For privacy reasons, we restrict which SQL functions you can use in ADH.
Scalar functions
All scalar functions are allowed.
Analysis queries
For aggregated analysis queries, we restrict functions that combine data from multiple users. All aggregate and analytic functions are allowed when processing a single users data.
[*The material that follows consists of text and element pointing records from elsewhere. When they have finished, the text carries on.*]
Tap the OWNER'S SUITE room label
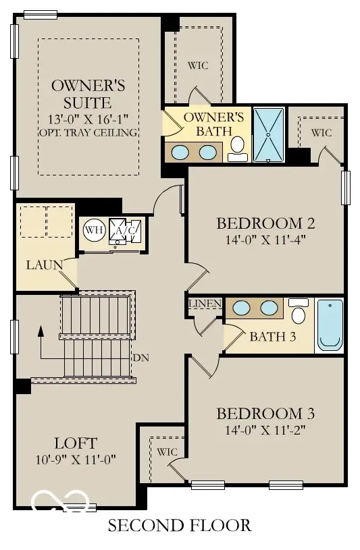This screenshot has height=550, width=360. pos(89,94)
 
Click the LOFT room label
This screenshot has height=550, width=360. pos(76,443)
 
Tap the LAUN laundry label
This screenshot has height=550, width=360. pos(45,265)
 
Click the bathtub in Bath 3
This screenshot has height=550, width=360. pos(330,325)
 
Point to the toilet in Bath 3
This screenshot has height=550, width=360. pos(299,313)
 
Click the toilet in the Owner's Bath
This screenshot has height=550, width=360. pos(238,148)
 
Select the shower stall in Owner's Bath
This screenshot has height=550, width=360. pos(269,134)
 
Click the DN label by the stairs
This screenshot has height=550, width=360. pos(141,357)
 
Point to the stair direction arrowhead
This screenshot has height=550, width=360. pos(41,331)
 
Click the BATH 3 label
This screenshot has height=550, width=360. pos(272,337)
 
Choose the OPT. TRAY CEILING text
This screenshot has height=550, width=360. pos(89,132)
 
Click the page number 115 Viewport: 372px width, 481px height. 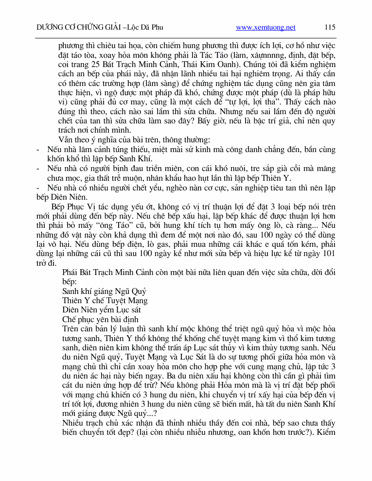(x=330, y=28)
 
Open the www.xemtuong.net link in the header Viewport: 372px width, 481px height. (x=266, y=28)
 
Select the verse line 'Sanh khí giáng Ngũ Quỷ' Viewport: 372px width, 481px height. (x=104, y=291)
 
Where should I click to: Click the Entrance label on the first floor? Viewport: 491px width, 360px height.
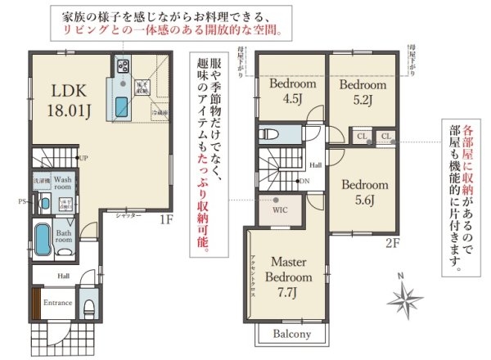(57, 303)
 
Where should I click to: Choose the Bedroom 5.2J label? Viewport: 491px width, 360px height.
(363, 92)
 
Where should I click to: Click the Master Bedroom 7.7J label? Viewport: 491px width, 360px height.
(288, 276)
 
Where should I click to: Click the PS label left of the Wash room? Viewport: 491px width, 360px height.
(23, 199)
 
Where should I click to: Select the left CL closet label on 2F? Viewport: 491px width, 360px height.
(360, 135)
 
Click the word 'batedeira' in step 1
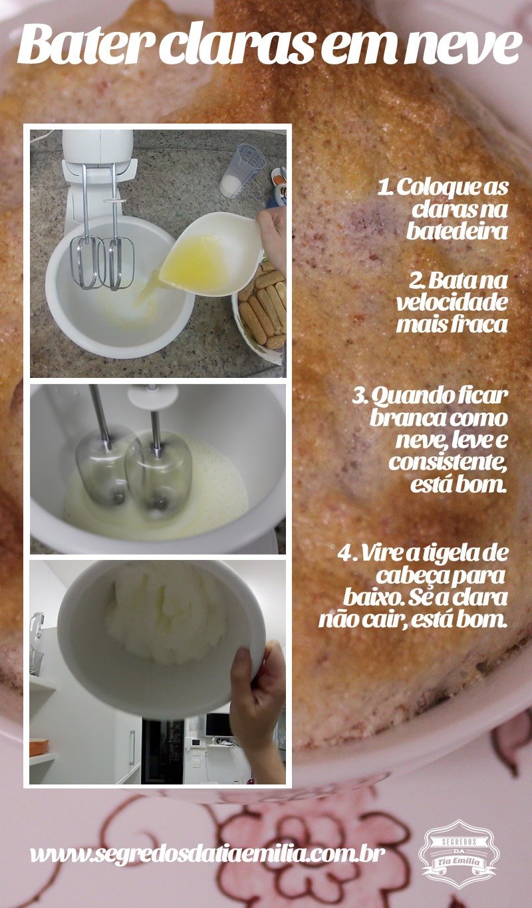pos(457,231)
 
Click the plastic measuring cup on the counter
pos(241,171)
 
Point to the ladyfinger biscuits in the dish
pos(263,304)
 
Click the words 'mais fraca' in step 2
pos(452,325)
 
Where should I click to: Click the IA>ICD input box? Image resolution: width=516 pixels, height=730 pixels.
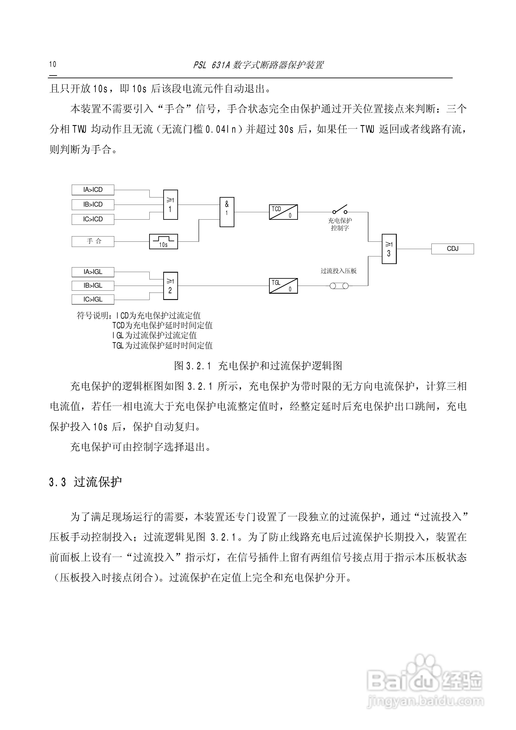pyautogui.click(x=93, y=190)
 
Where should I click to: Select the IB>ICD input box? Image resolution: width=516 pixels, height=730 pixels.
pyautogui.click(x=93, y=204)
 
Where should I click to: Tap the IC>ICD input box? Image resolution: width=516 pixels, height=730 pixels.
pyautogui.click(x=93, y=219)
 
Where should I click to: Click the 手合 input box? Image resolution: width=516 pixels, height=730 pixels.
pyautogui.click(x=93, y=241)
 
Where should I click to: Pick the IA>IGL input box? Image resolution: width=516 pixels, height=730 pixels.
pyautogui.click(x=93, y=272)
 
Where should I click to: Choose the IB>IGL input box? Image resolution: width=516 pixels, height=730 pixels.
pyautogui.click(x=93, y=285)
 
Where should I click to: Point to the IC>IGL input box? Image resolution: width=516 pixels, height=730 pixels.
pyautogui.click(x=93, y=299)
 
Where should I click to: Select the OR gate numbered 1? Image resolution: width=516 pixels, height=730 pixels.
pyautogui.click(x=170, y=205)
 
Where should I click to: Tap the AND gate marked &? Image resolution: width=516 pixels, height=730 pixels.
pyautogui.click(x=227, y=212)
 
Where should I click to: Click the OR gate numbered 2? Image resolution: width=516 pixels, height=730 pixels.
pyautogui.click(x=170, y=286)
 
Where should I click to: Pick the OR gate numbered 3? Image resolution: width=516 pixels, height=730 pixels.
pyautogui.click(x=389, y=249)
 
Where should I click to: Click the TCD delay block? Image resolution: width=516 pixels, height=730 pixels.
pyautogui.click(x=283, y=212)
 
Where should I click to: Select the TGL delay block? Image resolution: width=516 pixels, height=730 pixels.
pyautogui.click(x=283, y=286)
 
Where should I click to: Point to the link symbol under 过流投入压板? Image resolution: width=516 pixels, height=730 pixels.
pyautogui.click(x=339, y=286)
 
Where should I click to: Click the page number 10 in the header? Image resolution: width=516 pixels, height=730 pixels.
pyautogui.click(x=52, y=64)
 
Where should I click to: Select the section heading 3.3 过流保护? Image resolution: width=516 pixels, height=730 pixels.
pyautogui.click(x=85, y=482)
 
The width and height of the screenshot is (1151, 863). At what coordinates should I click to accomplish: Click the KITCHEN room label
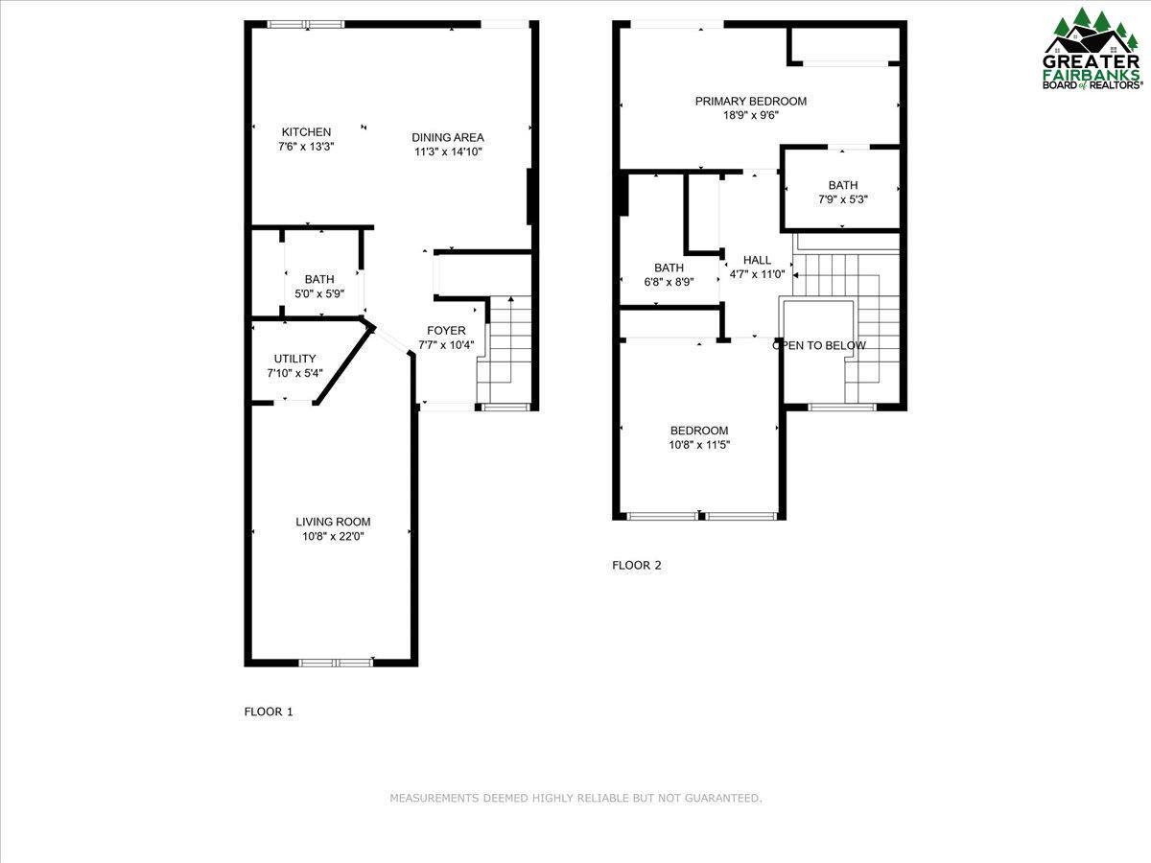coord(306,132)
See User-level aggregations below for details.
Aggregate functions
Function | Allowed? |
---|---|
ANY_VALUE |
Yes |
APPROX_QUANTILES |
No |
APPROX_TOP_COUNT |
No |
APPROX_TOP_SUM |
No |
ARRAY_AGG |
No |
ARRAY_CONCAT_AGG |
No |
AVG |
Yes |
BIT_AND |
No |
BIT_OR |
No |
BIT_XOR |
No |
COUNT |
Yes |
COUNTIF |
Yes |
LOGICAL_AND |
Yes |
LOGICAL_OR |
Yes |
MAX |
Yes |
MIN |
Yes |
SUM |
Yes |
CORR |
Yes |
COVAR_POP |
Yes |
COVAR_SAMP |
Yes |
STDDEV_POP |
Yes |
STDDEV_SAMP |
Yes |
STDDEV |
Yes |
STRING_AGG |
No |
VAR_POP |
Yes |
VAR_SAMP |
Yes |
VARIANCE |
Yes |
APPROX_COUNT_DISTINCT |
Yes |
Analytic functions
All analytic functions are restricted.
User-level aggregations
We allow all aggregate and analytic functions in SELECT
statements that group or partition by user_id
. For this to work, any preceding joins must make it clear that the data is kept at the user level by joining on user_id
, like in this example:
SELECT ARRAY_AGG(campaign_id ORDER BY query_id.time_usec) AS path
FROM
adh.google_ads_impressions
LEFT JOIN adh.google_ads_clicks USING(query_id, user_id)
GROUP BY user_id
If this isn't possible because the IDs are separate and don't join, then the query should group or partition by all independent IDs, like in this example:
SELECT
a.user_id AS user_a,
b.user_id AS user_b,
ARRAY_AGG(DISTINCT campaign_id) campaigns
FROM
adh.google_ads_impressions a
JOIN adh.google_ads_impressions b USING (campaign_id)
GROUP BY 1, 2
User list queries
In user list queries, aggregate functions are allowed, and analytic functions aren't supported.